La razón dieciséis es porque nos hacen ser galanes: por ellas
nos desvelamos en el vestir, por ellas estudiamos en el traer, por
ellas nos ataviamos de manera que ponemos por industria en nuestras
personas la buena disposición que naturaleza algunos negó. Por
artificio se enderezan los cuerpos, puliendo las ropas con agudeza,
y por el mismo se pone cabello donde fallece, y se adelgazan o
engordan las piernas si conviene hacerlo. Por las mujeres se
inventan los galanes entretales, las discretas bordaduras, las
nuevas invenciones. De grandes bienes por cierto son causa.
La diecisiete razón es porque nos conciertan la música y nos
hacen gozar de las dulcedumbres de ella: ¿por quién se sueñan las
dulces canciones?, ¿por quién se cantan los lindos romances?, ¿por
quién se acuerdan las voces?, ¿por quién se adelgazan y sutilizan
todas las cosas que en el canto consisten?

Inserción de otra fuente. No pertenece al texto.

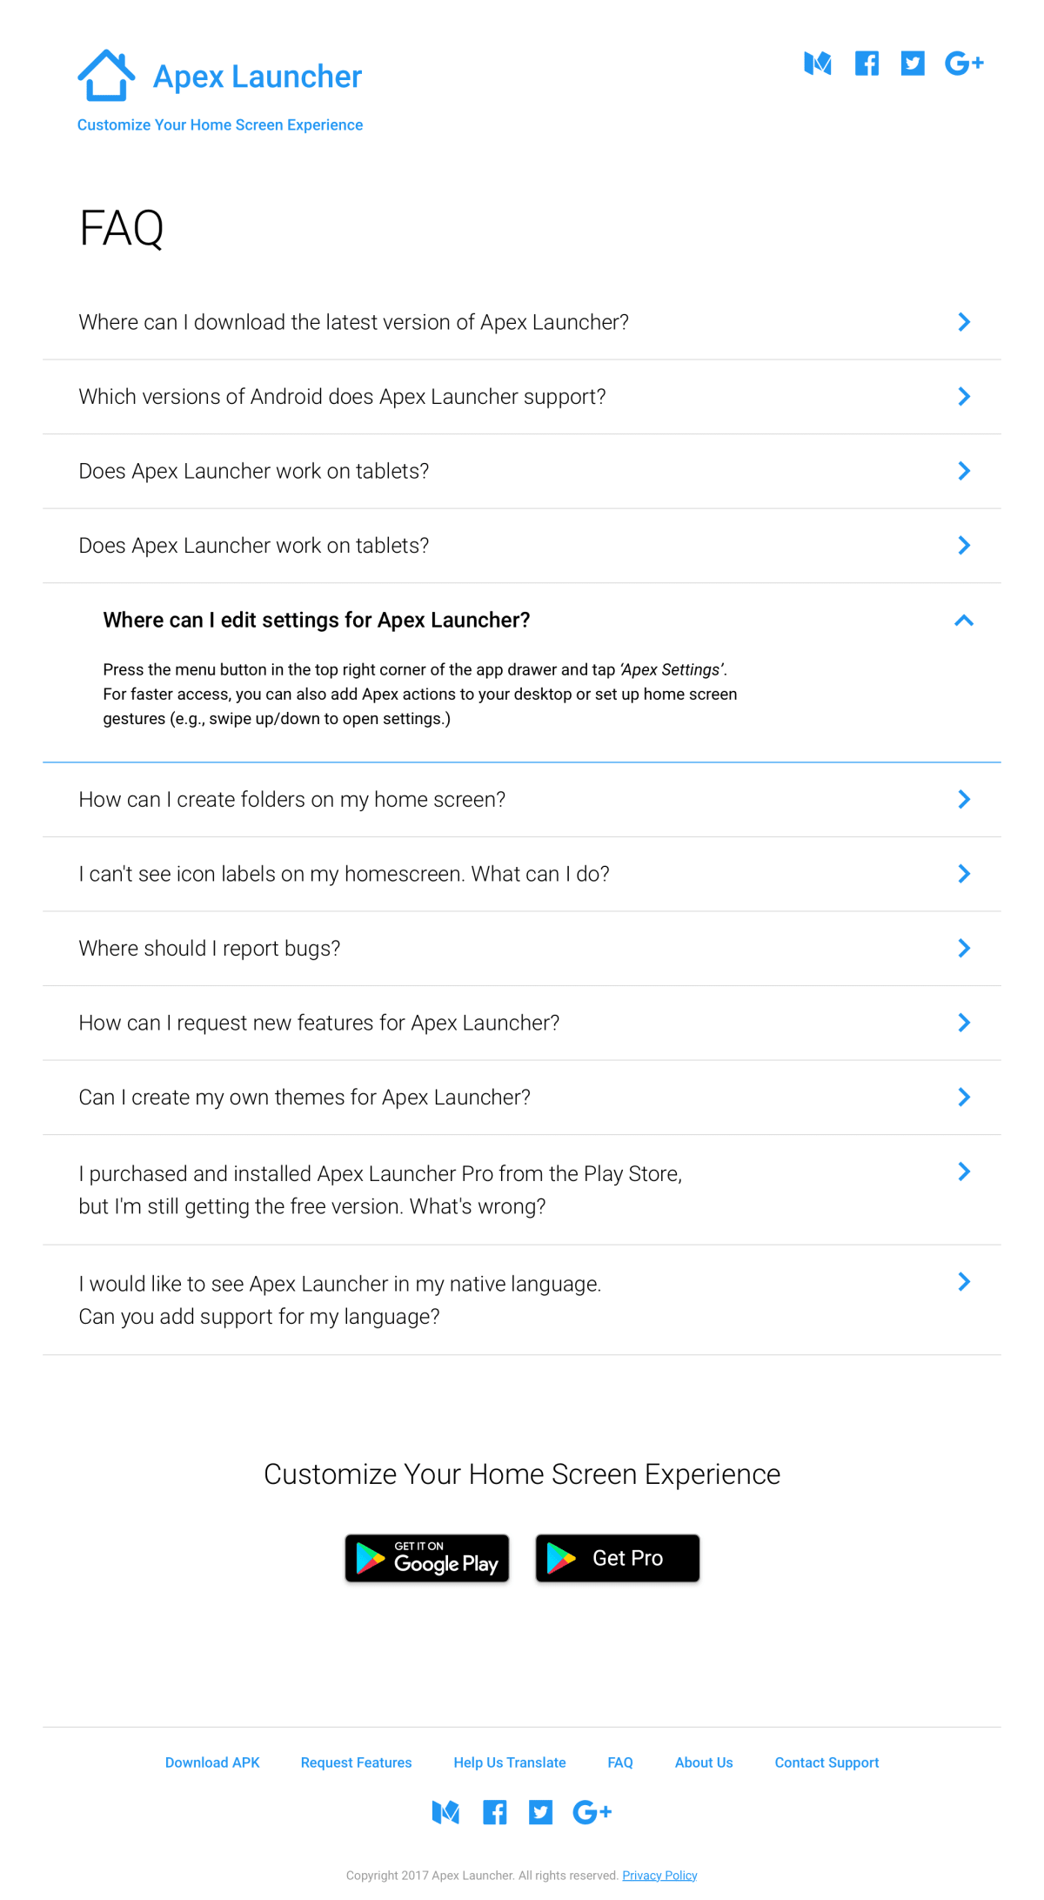Expand the 'Where should I report bugs?' question
Viewport: 1044px width, 1900px height.
pyautogui.click(x=963, y=949)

La dieciochena, es porque crecen las fuerzas a los braceros, la
maña a los luchadores, y la ligereza a los que voltean, corren,
saltan y hacen otras cosas semejantes.
La diecinueve razón es porque afinan las gracias: los que, como
es dicho, tañen y cantan por ellas, se desvelan tanto, que suben a
lo más perfecto que en aquella gracia se alcanzan. Los trovadores
ponen por ellas tanto estudio en lo que trovan, que lo bien dicho
hacen parecer mejor, y en tanta manera se adelgazan, que
propiamente lo que sienten en el corazón ponen por nuevo y galán
estilo en la canción, invención o copla que quieren hacer.
La veintena y postrimera razón es porque somos hijos de mujeres,
de cuyo respeto les somos más obligados que por ninguna razón de
las dichas ni de cuantas se puedan decir.

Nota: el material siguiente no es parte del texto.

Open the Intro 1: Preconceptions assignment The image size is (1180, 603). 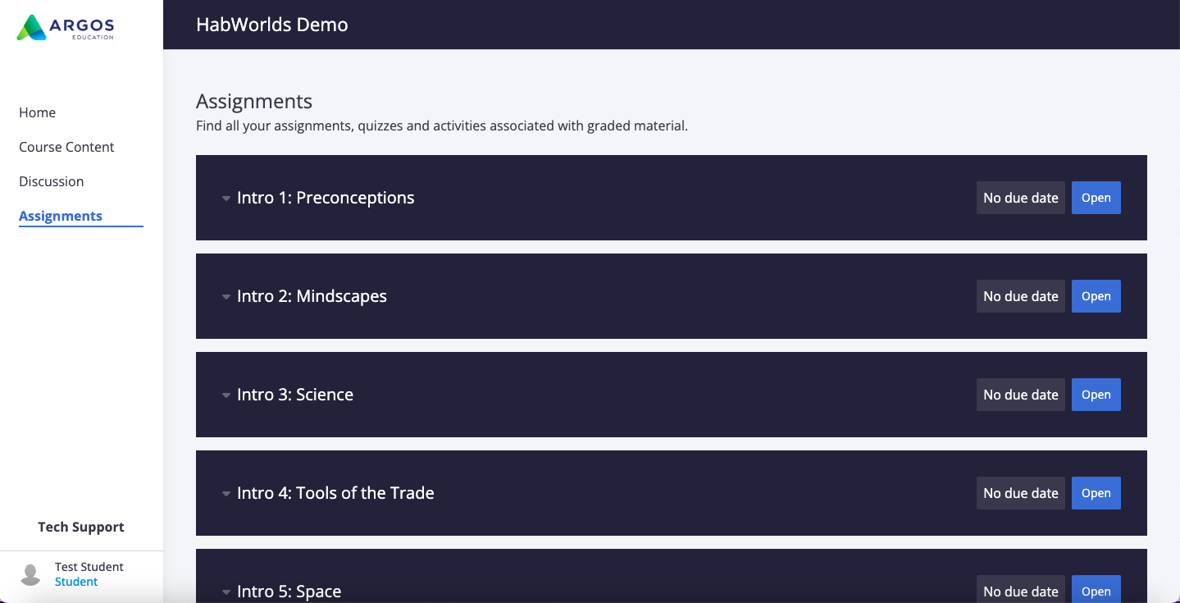tap(1096, 198)
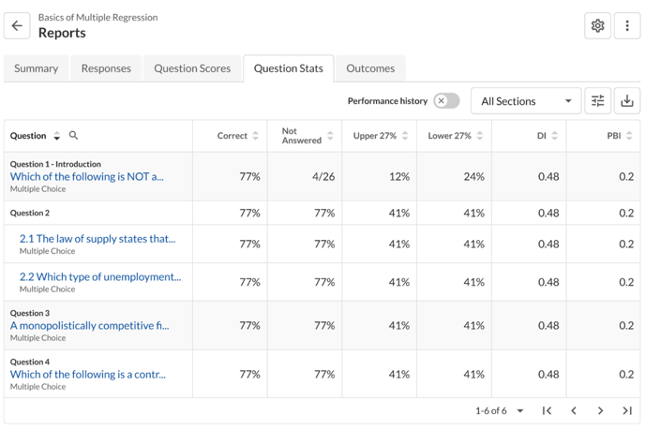The image size is (645, 430).
Task: Go to the next page
Action: tap(600, 410)
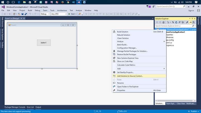Toggle Show All Files in Solution Explorer
Screen dimensions: 201x113
pos(183,22)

Diversas razones había para mostrar lo mucho que a esta nación
somos los hombres en cargo, pero la disposición mía no me da lugar
a que todas las diga. Por ellas se ordenaron las reales justas, los
pomposos torneos y las alegres fiestas; por ellas aprovechan las
gracias y se acaban, y comienzan todas las cosas de gentileza. No
sé causa por que de nosotros deban ser afeadas. ¡Oh culpa
merecedora de grave castigo, que porque algunas hayan piedad de los
que por ellas penan, les dan tal galardón! ¿A qué mujer de este
mundo no harán compasión las lágrimas que vertemos, las lástimas
que decimos, los suspiros que damos?, ¿cuál no creerá las razones
juradas?, ¿cuál no creerá la fe certificada?, ¿a cuál no moverán
las dádivas grandes?, ¿en cuál corazón no harán fruto las alabanzas
debidas?, ¿en cuál voluntad no hará mudanza la firmeza cierta?,
¿cuál se podrá defender del continuo seguir? Por cierto, según las
armas con que son combatidas, aunque las menos se defendiesen, no
era cosa de maravillar, y antes deberían ser las que no pueden
defenderse alabadas por piadosas que retraídas por culpadas.